In Pakistan, the Mycobacterium tuberculosis (M. tb) bacterium causes over 0.5 million new tuberculosis (TB) cases every year, including 15,000 cases of drug-resistant TB, accounting for 61% of the TB burden in the WHO Eastern Mediterranean Region. The situation is exacerbated by the several days to weeks that current tests take to diagnose TB. TB, a contagious disease, that mainly infects the lungs. Mycobacterium is characterized by a complex carbohydrate-rich cell wall structure that contains an immunomodulatory molecule glycolipid molecule called lipoarabinomannan (LAM). LAM in urine is considered a valid biomarker for TB diagnosis. TB diagnosis consists of three structural components- namely phosphatidylinositol, mannan, and arabinan core. Mannose moiety is attached to the arabinose domain, which is a surrogate biomarker of LAM. LAM exhibits poor sensitivity in immunocompetent individuals due to the low abundance of an analyte. To date, different sensing techniques have been explored to quantitatively validate the presence of LAM in human urine samples obtained from culture-confirmed TB patients. It is worth mentioning here that - sputum smear microscopy in which bacteria are needed to be cultured followed by their microscopic analysis is the most common method used for TB diagnosis worldwide. Diagnostic accuracy of sputum smear microscopy and routine chest radiology is poor, slow, expensive, and inaccessible in remote areas.

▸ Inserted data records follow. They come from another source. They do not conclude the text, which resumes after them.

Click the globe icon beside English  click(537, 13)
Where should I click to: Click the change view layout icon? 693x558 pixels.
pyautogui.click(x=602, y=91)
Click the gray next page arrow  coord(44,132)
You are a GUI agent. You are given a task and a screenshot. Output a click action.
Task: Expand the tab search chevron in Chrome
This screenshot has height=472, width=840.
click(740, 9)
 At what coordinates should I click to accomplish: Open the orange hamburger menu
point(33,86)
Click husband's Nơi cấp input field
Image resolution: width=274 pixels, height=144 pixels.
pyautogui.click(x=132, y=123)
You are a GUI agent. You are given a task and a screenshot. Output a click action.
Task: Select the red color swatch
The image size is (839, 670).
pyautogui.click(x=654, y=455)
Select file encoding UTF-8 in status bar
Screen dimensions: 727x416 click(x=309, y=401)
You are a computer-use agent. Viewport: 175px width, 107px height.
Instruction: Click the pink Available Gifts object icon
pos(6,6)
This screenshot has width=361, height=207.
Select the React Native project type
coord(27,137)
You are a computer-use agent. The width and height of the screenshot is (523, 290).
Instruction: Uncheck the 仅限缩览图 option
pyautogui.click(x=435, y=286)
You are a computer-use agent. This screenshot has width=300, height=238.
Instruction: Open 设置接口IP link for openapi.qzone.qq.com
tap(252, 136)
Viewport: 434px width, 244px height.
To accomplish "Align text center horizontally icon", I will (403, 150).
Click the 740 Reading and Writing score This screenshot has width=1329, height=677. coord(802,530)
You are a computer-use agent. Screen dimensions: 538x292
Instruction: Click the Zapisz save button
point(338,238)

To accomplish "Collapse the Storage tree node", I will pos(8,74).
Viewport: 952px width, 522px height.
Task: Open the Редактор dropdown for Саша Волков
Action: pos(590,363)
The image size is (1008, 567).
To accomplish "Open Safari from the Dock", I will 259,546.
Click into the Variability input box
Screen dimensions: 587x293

Addressing these challenges, we have developed a magnetic nanoparticle functionalized with cationic polymer brush/RB221/D-glucose construct as a model system and as a step towards an efficient point of care TB testing. The development of the LAM binding construct involves functionalization of magnetic iron oxide nanoparticles (IONPs) with poly(2-methacryloyloxyethyltrimethoxyammoniumchloride) (PMETAC)cationic-polymer brush via grafted from an approach using surface-initiated atom transfer radical polymerization (SI-ATRP). The cationic PMETAC polymer electrostatically binds with anionic RB221 dye. The RB221 dye has been demonstrated to exhibit a high affinity towards carbohydrate components of LAM. For the proof of concept, D-glucose was used as a model carbohydrate system to demonstrate the carbohydrate-binding capacity of the IONPs/PMETAC/RB221 construct. All the surface modification was monitored by FTIR, TGA, SEM, EDX, and elemental mapping, which fully supported the successful synthesis PMETAC grafted of IONPs.The adsorption behavior of RB221 anionic dye on the cationic surface of PMETAC/IONPs was evaluated by studying the effect of adsorbent dosage, solution pH, contact time, and temperature. Langmuir and Freundlich isotherm models were employed to understand the adsorption mechanism. The obtained kinetic data supported pseudo-second-order adsorption behavior. The associated thermodynamic parameters (ΔG°, ΔH°, and ΔS°) revealed the adsorption of RB221 on IONPs/PMETAC is a spontaneous process. Having fully characterized IONPs/PMETAC/RB221 construct in hand, its ability to bind carbohydrates was demonstrated by using D-glucose as a model system. Our preliminary studies revealed that IONPs/PMETAC/RB221 construct possesses a remarkable ability to bind D-glucose in an aqueous solution. In summary, this work has laid a foundation for the development of an efficient TB sensing system that has the potential to evolve as a low-cost, efficient, and reliable point of care (POC) TB testing platform.